Elsewhere I have praised Zacharias’s playing of the Mozart concerti and piano quartets very highly. I was referred to him by friends who are Mozart scholars and who were literally knocked out of their chairs by his performance of #20. Zacharias plays Mozart the way a flower blooms, so naturally and authentically. Zacharias has performed with, and without, a conductor and it seems to make no difference to his interpretation. Barenboim, who is one of the great musical performers of this or any age is more consciously a showman. He performs Mozart, Beethoven, Wagner, Brahms, etc., with consistent brilliance and skill.

This superlative recording of the last two concerti is remarkable for its perfect balance of sound and style; By comparison, Han/Freeman play with a little less assurance, but with more youthful enthusiasm. Han/Freeman’s orchestral perspective has the piano closer which also adds a sense of immediacy, making the Barenboim with its very realistic concert hall acoustic sound by comparison more remote, more formal.

Uchida plays these concerti on a giant modern Steinway piano perhaps as Beethoven would play them, perhaps as Liszt played them*. Every resource of her huge instrument is brought to the service of the music, and the result is something that would probably startle if not bewilder Mozart himself. Certainly many people will prefer her approach to any other.

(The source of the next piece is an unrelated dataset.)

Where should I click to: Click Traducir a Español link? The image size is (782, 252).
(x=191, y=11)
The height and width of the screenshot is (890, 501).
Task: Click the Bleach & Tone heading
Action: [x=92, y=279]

Mozart left full cadenzas for the first and third movements of K.595 only, and Barenboim uses these. His cadenzas for the other concerto movements are interesting if a little blatant in their quotations from The Marriage of Figaro.

The movie Amadeus contained many errors, some of them deliberate, but it did get one thing right: there were people who didn’t like Mozart, and for good and sufficient reason. People like that alive today may, for the same reasons, not like Zacharias’s performances. There is something of Mozart the brat in them. Barenboim and Han are placed stylistically between these two extremes and, of the two, Barenboim is slightly the more skilled showman, and for most people his performances will be the most satisfactory.

*It is difficult for us today to realise that in his time Liszt was considered the finest interpreter of Mozart in the world. Liszt had bought Mozart’s piano to practice on and was so obviously the choice for the 1856 memorial concerts in Vienna that the few who disagreed, i.e., Clara Schumann, could be dismissed as cranks.